Items from a pointing dataset
--*--
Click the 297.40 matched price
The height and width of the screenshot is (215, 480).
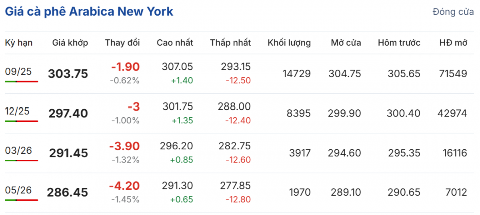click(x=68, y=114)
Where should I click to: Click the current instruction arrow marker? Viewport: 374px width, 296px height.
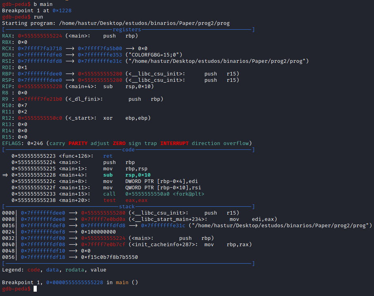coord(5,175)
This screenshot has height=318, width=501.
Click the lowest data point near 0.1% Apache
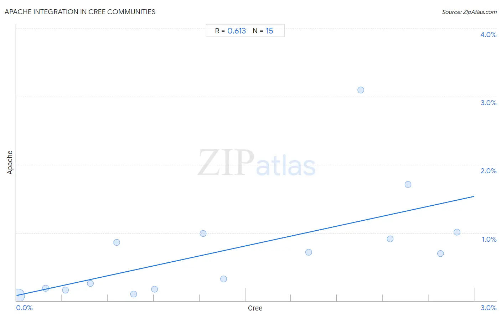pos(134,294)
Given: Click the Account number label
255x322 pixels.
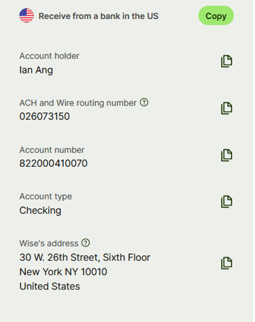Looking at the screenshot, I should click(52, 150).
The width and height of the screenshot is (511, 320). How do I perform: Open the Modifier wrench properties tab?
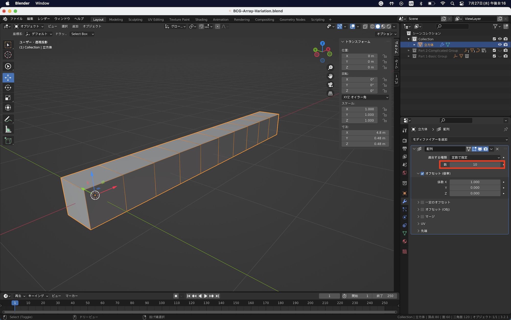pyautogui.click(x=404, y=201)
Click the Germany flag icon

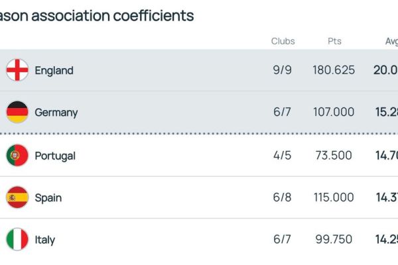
--*--
**Written request:**
Can you give the lines of the items as a numbered list, skipping blank lines and leaving out the pictures?

**Correct answer:**
1. Click the 297.40 matched price
2. The height and width of the screenshot is (215, 480).
3. click(x=68, y=114)
4. Where should I click to: Click the current instruction arrow marker? Viewport: 374px width, 296px height.
5. coord(5,175)
6. This screenshot has height=318, width=501.
7. Click the lowest data point near 0.1% Apache
8. pos(134,294)
9. Given: Click the Account number label
10. 255x322 pixels.
11. Looking at the screenshot, I should click(52, 150).
12. The width and height of the screenshot is (511, 320). How do I perform: Open the Modifier wrench properties tab?
13. pyautogui.click(x=404, y=201)
14. Click the Germany flag icon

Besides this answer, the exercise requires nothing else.